1 Required libraries

library(ggplot2)
library(gt)
library(afcommon)

2 Data Preparation

We’ll use the mtcars dataset to demonstrate the coefficient visualization functions.

# Prepare data
data(mtcars)
mtcars$am <- as.factor(mtcars$am)

# Create multiple models predicting mpg
m1 <- lm(mpg ~ wt, data = mtcars)
m2 <- lm(mpg ~ wt + am, data = mtcars)
m3 <- lm(mpg ~ wt + am + hp, data = mtcars)

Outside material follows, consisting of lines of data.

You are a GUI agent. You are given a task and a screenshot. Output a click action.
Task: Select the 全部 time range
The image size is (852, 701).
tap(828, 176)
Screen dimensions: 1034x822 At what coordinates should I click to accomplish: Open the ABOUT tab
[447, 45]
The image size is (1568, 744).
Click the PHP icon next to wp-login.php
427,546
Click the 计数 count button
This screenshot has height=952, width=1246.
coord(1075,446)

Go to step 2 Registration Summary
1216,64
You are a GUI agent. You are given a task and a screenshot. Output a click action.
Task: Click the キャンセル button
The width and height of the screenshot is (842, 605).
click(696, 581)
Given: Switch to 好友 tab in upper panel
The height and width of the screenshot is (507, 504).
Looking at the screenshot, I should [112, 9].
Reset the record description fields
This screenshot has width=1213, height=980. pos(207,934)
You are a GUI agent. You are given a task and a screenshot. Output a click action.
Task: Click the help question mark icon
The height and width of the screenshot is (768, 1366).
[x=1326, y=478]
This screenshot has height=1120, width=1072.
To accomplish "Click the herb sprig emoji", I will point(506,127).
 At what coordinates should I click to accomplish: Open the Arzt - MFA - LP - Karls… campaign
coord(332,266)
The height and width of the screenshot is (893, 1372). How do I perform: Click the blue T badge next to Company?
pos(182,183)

# Create a named list of models
models <- list(
  "Model A" = m1,
  "Model B" = m2,
  "Model C" = m3
)

3 Generate Coefficient Table

Let’s examine the effect of weight (wt) across our models:

# Create coefficient table for 'wt'
coef_table <- af_coef_and_ci_table(models, "wt")
gt(coef_table)
model_name cov_name coef conf1 conf2
Model A wt -5.34447157272268 -6.48630823741826 -4.20263490802709
Model B wt -5.3528114467999 -6.96495096730801 -3.7406719262918
Model C wt -2.87857541380719 -4.73232352702331 -1.02482730059107

4 Create Coefficient Plot

Now let’s visualize these coefficients and their confidence intervals:

# Create coefficient plot
plot <- af_coef_and_ci_plot(coef_table)
print(plot)

5 Interpretation

The plot shows how the effect of weight (wt) on mpg changes across different model specifications:

  1. Model 1: Simple linear regression with just weight
  2. Model 2: Adds transmission type (am)
  3. Model 3: Adds horsepower (hp)

The black dots represent the coefficient estimates, and the horizontal lines show the 95% confidence intervals. The vertical dashed line at zero helps identify significant effects (intervals that don’t cross zero).